International action on climate change
Into Obama’s second term, it is a glaring anomaly that the three main long-run energy scenarios published by the US Energy Information Administration still do not even include a CO2-emission constrained case, such as the 450ppm scenario published by the International Energy Agency in its annual World Energy Outlook. The absence of such a scenario can only indicate that the US does not take this vital target seriously.
Regrettably, the US remains the only OECD member state that has not ratified the Kyoto Protocol. Given that such ratification requires congressional approval, this is not likely as long as Tea Party libertarian Republicanism holds sway in the House of Representatives. However, this obstacle does not mean the Obama administration is powerless internationally, any more than it is domestically.
Against this less than supportive political background, US performance regarding emissions abatement should be judged internationally on results and projected results rather than adherence to particular policy methods, optimal in theory but for now inaccessible for the evident political reasons.
Turning to the Pacific
Some commentators are calling for the US to “rebalance” toward the Pacific and reduce its footprint in the Middle East, oil-rich and otherwise. This cannot be achieved until the US begins to normalise its relations with both Israel and Iran.
Iran has the largest combined conventional oil and gas resource globally. It is the second largest holder of conventional gas reserves. Normalising Iran’s international relations would enable it to provide CO2-saving natural gas to coal-dependent China and India.
At the same time, the US is facing a bonanza in non-conventional gas supplies. In this context, US gas exports to China become an option. This could not only be profitable but also reduce China’s alarming and still increasing coal dependence.
But this will not and should not happen unless a US federal administration responsibly observes the International Energy Agency’s “Golden Rules” for regulating non-conventional gas, including not venting the potent greenhouse gas methane.
A similar option but with prospects of a lower carbon footprint is the commercially driven export of the relevant US extraction technology to China, which has its own large untapped resources of non-conventional gas.
In this eventuality, once again ensuring strict obedience to the above-noted “Golden Rules” is another reason for expanding IEA membership to include China and other major energy powers not yet in the OECD club of rich nations.
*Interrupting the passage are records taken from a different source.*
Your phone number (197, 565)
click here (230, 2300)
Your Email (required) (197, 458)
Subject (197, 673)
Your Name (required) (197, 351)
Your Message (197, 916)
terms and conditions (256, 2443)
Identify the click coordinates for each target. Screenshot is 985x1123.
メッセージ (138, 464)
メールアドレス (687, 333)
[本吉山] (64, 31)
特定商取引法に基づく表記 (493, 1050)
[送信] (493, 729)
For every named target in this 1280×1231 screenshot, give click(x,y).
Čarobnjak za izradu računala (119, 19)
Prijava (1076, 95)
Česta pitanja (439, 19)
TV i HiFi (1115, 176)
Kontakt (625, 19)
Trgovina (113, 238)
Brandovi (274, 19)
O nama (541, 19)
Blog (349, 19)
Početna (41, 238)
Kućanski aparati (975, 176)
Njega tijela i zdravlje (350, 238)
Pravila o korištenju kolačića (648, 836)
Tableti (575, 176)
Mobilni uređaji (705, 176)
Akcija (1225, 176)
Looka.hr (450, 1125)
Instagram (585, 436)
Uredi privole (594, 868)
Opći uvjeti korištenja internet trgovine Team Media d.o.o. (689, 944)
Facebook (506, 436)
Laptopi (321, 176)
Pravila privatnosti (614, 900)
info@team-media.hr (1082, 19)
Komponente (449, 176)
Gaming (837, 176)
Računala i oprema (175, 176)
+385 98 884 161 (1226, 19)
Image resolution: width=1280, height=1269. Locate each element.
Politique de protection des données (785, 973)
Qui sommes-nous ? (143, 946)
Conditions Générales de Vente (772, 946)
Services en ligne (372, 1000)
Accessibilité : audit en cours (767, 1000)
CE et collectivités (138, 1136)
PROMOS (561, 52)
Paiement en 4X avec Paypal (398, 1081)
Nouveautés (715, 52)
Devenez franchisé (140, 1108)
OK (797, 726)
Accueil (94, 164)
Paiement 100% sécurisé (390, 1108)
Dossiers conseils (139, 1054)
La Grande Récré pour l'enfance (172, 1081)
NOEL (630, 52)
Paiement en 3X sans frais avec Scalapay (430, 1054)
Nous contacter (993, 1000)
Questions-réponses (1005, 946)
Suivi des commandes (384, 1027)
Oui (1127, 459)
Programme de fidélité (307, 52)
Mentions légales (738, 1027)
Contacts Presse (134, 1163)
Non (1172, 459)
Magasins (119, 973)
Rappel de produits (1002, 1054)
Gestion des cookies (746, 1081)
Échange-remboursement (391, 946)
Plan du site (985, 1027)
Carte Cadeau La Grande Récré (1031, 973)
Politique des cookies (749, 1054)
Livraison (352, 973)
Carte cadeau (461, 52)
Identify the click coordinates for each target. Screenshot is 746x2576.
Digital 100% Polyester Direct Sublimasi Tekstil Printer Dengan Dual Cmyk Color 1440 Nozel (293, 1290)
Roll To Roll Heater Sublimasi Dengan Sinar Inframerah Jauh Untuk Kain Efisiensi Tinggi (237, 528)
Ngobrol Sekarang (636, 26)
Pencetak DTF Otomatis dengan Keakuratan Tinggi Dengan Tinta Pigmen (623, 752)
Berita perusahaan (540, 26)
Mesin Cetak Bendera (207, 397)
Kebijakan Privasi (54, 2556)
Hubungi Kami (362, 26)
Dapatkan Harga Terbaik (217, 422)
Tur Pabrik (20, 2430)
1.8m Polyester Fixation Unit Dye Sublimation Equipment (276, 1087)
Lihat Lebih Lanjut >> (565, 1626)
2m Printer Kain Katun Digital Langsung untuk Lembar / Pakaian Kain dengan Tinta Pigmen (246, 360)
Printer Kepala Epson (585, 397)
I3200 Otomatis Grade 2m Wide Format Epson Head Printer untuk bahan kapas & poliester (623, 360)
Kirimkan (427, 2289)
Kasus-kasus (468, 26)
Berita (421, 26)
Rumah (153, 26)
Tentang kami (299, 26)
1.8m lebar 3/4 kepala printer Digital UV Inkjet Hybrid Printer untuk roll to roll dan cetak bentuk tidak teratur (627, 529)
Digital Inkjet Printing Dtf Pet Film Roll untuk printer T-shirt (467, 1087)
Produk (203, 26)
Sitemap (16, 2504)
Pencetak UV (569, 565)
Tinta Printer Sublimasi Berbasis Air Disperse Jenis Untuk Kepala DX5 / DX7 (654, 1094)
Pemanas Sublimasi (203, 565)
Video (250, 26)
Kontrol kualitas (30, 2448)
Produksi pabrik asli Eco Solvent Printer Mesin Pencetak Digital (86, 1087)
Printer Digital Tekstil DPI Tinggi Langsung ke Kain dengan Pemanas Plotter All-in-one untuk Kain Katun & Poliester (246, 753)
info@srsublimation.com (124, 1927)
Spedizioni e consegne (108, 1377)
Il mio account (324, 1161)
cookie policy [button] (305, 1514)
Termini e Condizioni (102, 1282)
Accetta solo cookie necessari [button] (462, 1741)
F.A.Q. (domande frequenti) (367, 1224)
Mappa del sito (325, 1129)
Such inclusion is a policy that the US should strongly support as part of its foreign energy policy, and a general policy of getting China (and other potential or actual adversaries such as Iran) “more involved” in responsible global governance.
Leading by (whose) example to reduce growth in oil use?
Over the past 70 years, the US has not infrequently wielded the “oil weapon”, or at least threatened to do so by depriving other states of the ability to trade in this vital commodity. Examples have included importers (Imperial Japan, Nazi Germany in WWII, and as an ever-present threat to China) and exporters (Iran 1952-3, 1979-2012; Iraq 1991-2003). There is no doubt that China continues to hold these fears despite its symbiotic economic relationship with the US, and given the overwhelming global naval power of the US.
As Winston Churchill remarked, “safety and certainty in oil lies in variety and variety alone” – or as we would now say, “diversity” of both export and import. China is acting accordingly, through its so-called “going out” policy to access global supplies of oil and gas.
But such a policy also has its risks for regional and world peace. The planet, and certainly China, cannot sustain – ecologically or otherwise – the “American” model of escalating private motorisation, low rates of gasoline tax and consequent excessive oil use.
For Barack Obama, there is evidently much to be done in his second term to address climate change, both on a domestic and global scale. Whether he will take this responsibility seriously, however, remains to be seen.